The succession of events through material and form that we observe in Iracema's works is  something that Romulo Barros also introduces in his works, in different ways. In the two works he  presents for the dialogue, Modular (2018) and Pau-Brasil joia (2019), the chain occurs as a  development that leads to transformation. Modular, presented in conversation with Séries Infinitas (2000-2001), consists of variable parts, adapting to the space in which it is installed: form is not  static and rigid, as Romulo states. Pau-Brasil joia, a series of reddish paintings, links to stitching  and overlaps, referring, as the name suggests, to an old, adorned, and colonizing Brazil. The  modulations continue as a place for exchange. Mar da Bahia em dias de chuva (2006) was the work  chosen by Gustavo Silva Amaral for its close connection to Sequências (2016), a non-painting,  mounted as blocks of color that, together, suggest a certain landscape or pictorial body, according to  the artist. Their relationship with Iracema goes beyond poetic affinity, having also been established  through assistance in atelier practice and installations. 

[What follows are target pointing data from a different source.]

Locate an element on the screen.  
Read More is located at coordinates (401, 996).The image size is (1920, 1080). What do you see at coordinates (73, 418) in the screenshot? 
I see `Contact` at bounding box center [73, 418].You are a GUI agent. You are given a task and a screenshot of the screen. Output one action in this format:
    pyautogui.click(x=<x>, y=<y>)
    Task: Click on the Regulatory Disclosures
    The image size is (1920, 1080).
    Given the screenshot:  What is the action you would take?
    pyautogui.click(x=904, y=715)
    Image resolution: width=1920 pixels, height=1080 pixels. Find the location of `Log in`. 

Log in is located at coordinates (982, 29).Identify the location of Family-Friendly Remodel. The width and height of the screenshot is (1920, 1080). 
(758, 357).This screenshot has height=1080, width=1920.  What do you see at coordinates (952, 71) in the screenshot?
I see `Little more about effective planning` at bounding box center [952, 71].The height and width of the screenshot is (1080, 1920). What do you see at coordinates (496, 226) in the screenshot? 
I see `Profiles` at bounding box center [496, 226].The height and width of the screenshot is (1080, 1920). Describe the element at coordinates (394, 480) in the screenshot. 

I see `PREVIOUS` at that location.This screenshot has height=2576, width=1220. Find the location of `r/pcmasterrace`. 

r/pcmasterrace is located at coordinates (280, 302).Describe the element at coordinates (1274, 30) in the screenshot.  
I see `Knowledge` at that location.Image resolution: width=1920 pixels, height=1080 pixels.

Thus, Iracema Barbosa’s works are guided by a blending of art and affection, as the very fabric of  life. Whether tracing connections through stitches, seams, and transparencies, or in terms of body color, the artist presents a body of work woven like a continuum, spiraling outward: an open curve  

that revolves around a center, like a snail. These are processes of making in small gestures that lead  toward infinity. It is organicity in the constructive and construction in the organic. 

[1] All of these issues were taken into account in adopting the curatorial approach desired for this  exhibition, after several stages of conversation with the artist and observation of her body of work.  The works mentioned in this text are those selected to be part of the show. 

[2] Statement given to the author on April 26, 2023. 

[3] Ibid. 

[4] Thich Nhat Hanh (1926 – 2022) was a Vietnamese Buddhist monk who founded the Engaged  Buddhist Movement, revealing his dedication to work not limited to the individual level but also to  the collective. He was a peace activist and was awarded the Nobel Peace Prize. 

[5] This is one of the many issues addressed by Thich Nhat Hanh in his book Nothing to Do,  Nowhere to Go, published by Vozes Publishing in 2007, which Iracema gave to me on one of my  birthdays. 

[6] Iracema wrote her master's thesis on the work of Eduardo Sued, titled Inquieta Geometria (Restless Geometry). Rio de Janeiro: PUC, 2001. 

[7] Statement given to the author on April 26, 2023.

[8] DELEUZE, Gilles. Francis Bacon: The Logic of Sensation. Rio de Janeiro, Jorge Zahar, pp.  49-50.


"Detail of Geometry of Waters, 2009. Video 5'21'' Frames from ink drawings on Korean paper."